My Dumbest Investment
I had a gym membership early in the last decade. I moved and kept "investing" in my health for a full six months after I moved. The lesson – check your bank statements weekly, and fix any unintended purchases that day. – J.N., online
The Fool responds: Your story is a great reminder that we make all kinds of investments that aren't in stocks, bonds, mutual funds or bank accounts. If you're financially crunched or just want to be able to save more money, it's worth thinking about which expenses you can do without. For many people, gym memberships can be replaced by workouts at home and in their neighborhood.
It's important to keep an eye on your bank statements and credit card statements, paying attention to any automatic payments and renewals. Failing to do so often results in your continuing to pay for memberships or subscriptions or other things that you no longer need or use.

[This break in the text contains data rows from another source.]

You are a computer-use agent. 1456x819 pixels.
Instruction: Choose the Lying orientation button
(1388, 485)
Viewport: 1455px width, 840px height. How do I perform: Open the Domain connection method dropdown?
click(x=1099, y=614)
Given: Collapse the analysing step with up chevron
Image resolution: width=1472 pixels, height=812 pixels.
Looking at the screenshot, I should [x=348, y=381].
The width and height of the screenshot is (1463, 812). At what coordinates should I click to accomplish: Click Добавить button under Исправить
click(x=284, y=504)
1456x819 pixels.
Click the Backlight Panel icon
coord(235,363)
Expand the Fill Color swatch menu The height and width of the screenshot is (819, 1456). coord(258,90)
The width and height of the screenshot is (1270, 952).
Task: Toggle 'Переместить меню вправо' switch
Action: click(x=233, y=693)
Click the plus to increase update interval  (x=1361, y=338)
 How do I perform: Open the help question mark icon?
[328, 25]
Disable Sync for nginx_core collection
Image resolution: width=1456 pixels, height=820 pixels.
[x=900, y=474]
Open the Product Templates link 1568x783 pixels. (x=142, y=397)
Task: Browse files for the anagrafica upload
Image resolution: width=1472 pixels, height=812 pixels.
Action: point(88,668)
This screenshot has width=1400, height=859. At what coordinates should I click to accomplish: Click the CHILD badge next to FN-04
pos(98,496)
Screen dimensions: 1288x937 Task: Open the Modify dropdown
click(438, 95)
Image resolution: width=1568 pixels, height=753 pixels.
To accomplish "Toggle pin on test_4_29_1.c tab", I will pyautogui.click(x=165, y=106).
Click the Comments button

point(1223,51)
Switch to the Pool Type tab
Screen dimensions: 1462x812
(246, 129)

You're smart to call your gym membership an investment in your health – because there are lots of important non-financial investments we can make. For example, investing in your health by eating nutritious meals and exercising regularly can save you a lot in health care costs, and investing in your career, perhaps by gaining new skills or certifications, can also pay off well. Invest in your relationships, too, by spending quality time with your loved ones.
Name that company
I trace my roots back to 1972 and a converted ocean liner called the Mardi Gras. Business boomed after "The Love Boat" aired. Today, headquartered in Miami (but incorporated in Panama, England and Wales), I'm one of the world's largest leisure companies. I recently sported more than 100 ships, more than 225,000 customers cruising per day (for a total of almost 13 million annually), and more than 150,000 employees. My brands include Holland America Line, Princess Cruises, Seabourn, Cunard, AIDA Cruises, Costa Cruises and my own name. I raked in more than $20 billion in fiscal 2019. Who am I?
Last week's trivia answer
I trace my roots back to 1967, when my founders incorporated me and then applied to serve the Dallas, Houston and San Antonio areas. In 1971, I got my (now misleading) current name. At the end of 2019, I employed more than 60,000 people, and I recently became the world's largest airline (in terms of scheduled seats). My fleet recently encompassed more than 700 Boeing 737s and, pre-pandemic, served more than 100 destinations – with 4,000-plus departures each weekday. I'm a rarity in my business, as I've been profitable for 47 years in a row. Who am I? (Answer: Southwest Airlines)
The Motley Fool Take
Banking on growth
Banks are feeling the heat these days as interest rates have fallen, the direction of the economy is uncertain and unemployed people may default on loans. But at now-depressed prices, some present good investment opportunities.
Consider Capital One Financial (NYSE: COF). It was the first major bank to sign onto the cloud with Amazon Web Services, and it invested in strong infrastructure to support its customer-oriented products and services. Its credit card segment accounts for 64% of total revenue; Capital One also operates a consumer bank (including a large auto-loan division), a smaller commercial banking division and a suite of small-business services. Most of its earnings come from the interest it charges on credit card balances and loans, and it targets average working Americans.
Capital One is in a good place because of disciplined decisions it makes during normal times. "We've ... been obsessed with resilience in our choices of businesses and segments and in all of our underwriting decisions in good times and bad," CEO Richard Fairbank explained.
Being diversified gives Capital One some cushion against any one segment pulling down the whole. Then again, if the economy tanks, banks will have trouble all around. Still, Capital One is a growth-oriented company whose youth and tech focus are a big plus. Its share price was recently down about 38% year to date, and it's likely to remain volatile until the economy picks up.